La jerarquía está hecha de hombres, y esos hombres no son dioses
Vi esa necesidad no satisfecha de cerca y personal en St. Ann’s, la iglesia de mi infancia. Un fin de semana, cuando era una mujer joven que acaba de mudarse a Nueva York, regresé a Scranton para visitar a mi madre. Me sentí triste y culpable por mi alejamiento de la Iglesia, nacida del dolor de mi humillación sexual cuando era una niña a manos de un poderoso confesor, nuestro pastor, quien me denunció como una «zorra» y un «vagabundo».
Pero ese día, tuve un tremendo anhelo de recibir la Eucaristía. Sabía que, para hacer eso, tendría que confesarme. Con gran inquietud, me dirigí a la rectoría del monasterio una gris mañana de otoño donde fui conducido al confesionario. Cuando la pantalla se abrió, entró el sacerdote con alcohol en su aliento. Aún así, comencé mi confesión. Casi de inmediato, el sacerdote me interrumpió: «¿Cuántos años tienes?», Preguntó. Dije que tenía 24 años. Luego me preguntó: «¿Está soltero o casado?». Al enterarse de que yo era soltero me dijo «ven conmigo a mi salón para completar tu confesión».
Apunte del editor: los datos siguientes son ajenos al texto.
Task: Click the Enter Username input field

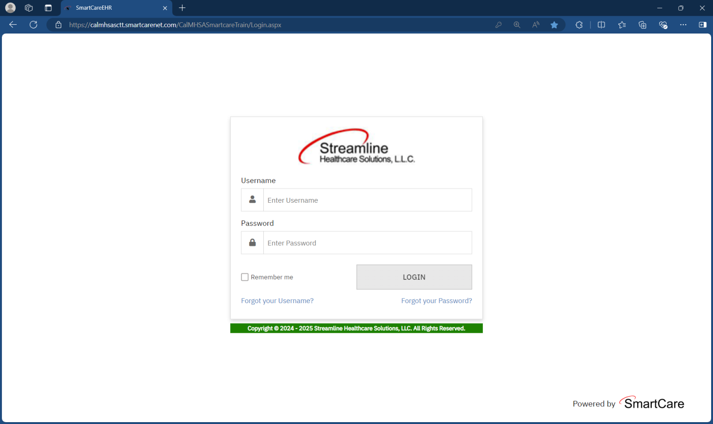Action: [367, 200]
Estaba aturdido. Pero como una buena chica católica, lo seguí. Él me señaló el sofá. Me senté. Se dejó caer a mi lado, sentándose para cerrar, y me rodeó los hombros con el brazo. Se inclinó hacia mí mientras hablaba, arrastrando las palabras y suplicando mi dirección en Manhattan, que sentí que no tenía más remedio que darle. Luego me instó a confesar, lo cual traté de hacer en una circunstancia tan obscena. Tartamudeé. Murmuró una absolución antes de que pudiera salir de debajo de su brazo colgante, se levantó y se fue.
Nunca olvidaré cómo me sentí cuando abrí la puerta de la rectoría a la brillante luz del sol. Si bien la experiencia me sorprendió, también fue un cambio de vida. Ese día aprendí que la jerarquía está hecha de hombres, y que esos hombres no son dioses.
Mirando hacia atrás, veo algo más. Si bien el comportamiento de ese sacerdote era explotador, y otra mujer joven, tal vez incluso más joven, podría haber estado mucho más comprometida que yo, hoy puedo ver la soledad en ese hombre. Esto no es para excusar ninguno de los crímenes atroces cometidos por el clero católico. Por supuesto no. Pero es decir que esta Iglesia finalmente debe aceptar la perversión en su propia estructura.
Todos aquellos que dirigen el trabajo de Cristo deben ser sanos, íntegros y se les permite prosperar como seres humanos y espirituales. Deben ser mujeres, hombres, homosexuales, heterosexuales, trans, jóvenes, viejos. Deben reflejar la visión de los reformadores del «sacerdocio de todos los creyentes». Al Papa Francisco, le digo: este es el trabajo comunitario que debe hacerse. Este es el lugar para comenzar.